Exercise objective: The entries below hold a line with "18 (129, 2039)" and a line with "Studying Abroad (215, 73)". Return those lines and all that lie between them, exactly and only.

Record excerpts Start Marker

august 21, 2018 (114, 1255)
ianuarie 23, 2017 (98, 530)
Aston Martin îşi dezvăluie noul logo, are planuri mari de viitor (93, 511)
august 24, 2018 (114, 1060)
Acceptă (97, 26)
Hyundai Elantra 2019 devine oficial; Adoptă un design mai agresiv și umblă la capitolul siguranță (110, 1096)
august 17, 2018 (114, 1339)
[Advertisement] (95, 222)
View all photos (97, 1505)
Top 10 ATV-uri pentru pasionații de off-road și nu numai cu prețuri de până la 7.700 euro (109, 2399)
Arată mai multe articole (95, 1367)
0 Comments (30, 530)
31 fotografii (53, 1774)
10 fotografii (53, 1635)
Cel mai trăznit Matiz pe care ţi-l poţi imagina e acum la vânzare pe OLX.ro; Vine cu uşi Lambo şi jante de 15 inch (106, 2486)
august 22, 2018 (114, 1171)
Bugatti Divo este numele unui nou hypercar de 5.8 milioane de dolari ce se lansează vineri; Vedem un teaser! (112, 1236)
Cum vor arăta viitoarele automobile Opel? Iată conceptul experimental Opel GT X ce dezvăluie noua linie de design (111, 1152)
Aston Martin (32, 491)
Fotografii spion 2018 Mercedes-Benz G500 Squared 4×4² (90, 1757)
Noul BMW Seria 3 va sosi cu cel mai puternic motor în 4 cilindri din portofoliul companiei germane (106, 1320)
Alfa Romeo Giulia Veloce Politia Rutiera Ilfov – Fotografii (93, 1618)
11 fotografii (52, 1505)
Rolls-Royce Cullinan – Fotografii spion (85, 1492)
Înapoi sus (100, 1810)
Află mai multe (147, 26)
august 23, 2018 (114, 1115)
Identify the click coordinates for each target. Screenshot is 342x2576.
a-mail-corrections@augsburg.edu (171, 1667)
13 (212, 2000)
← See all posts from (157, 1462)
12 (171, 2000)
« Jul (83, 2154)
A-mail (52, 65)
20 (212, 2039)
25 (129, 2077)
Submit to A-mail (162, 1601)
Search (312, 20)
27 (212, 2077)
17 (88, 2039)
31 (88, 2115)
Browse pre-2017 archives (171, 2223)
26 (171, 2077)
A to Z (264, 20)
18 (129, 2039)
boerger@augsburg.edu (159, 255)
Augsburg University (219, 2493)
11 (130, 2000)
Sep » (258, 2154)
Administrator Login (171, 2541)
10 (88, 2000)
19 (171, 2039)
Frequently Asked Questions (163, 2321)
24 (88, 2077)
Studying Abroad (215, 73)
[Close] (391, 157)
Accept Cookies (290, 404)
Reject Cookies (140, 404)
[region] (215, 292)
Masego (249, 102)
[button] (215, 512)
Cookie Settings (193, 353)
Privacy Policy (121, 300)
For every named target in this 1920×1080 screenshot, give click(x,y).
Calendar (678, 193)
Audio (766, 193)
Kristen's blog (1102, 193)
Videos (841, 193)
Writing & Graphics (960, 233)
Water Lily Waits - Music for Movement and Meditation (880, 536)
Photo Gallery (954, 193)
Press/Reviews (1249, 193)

Record excerpts End Marker

Written solution:
18 (129, 2039)
boerger@augsburg.edu (159, 255)
Augsburg University (219, 2493)
11 (130, 2000)
Sep » (258, 2154)
Administrator Login (171, 2541)
10 (88, 2000)
19 (171, 2039)
Frequently Asked Questions (163, 2321)
24 (88, 2077)
Studying Abroad (215, 73)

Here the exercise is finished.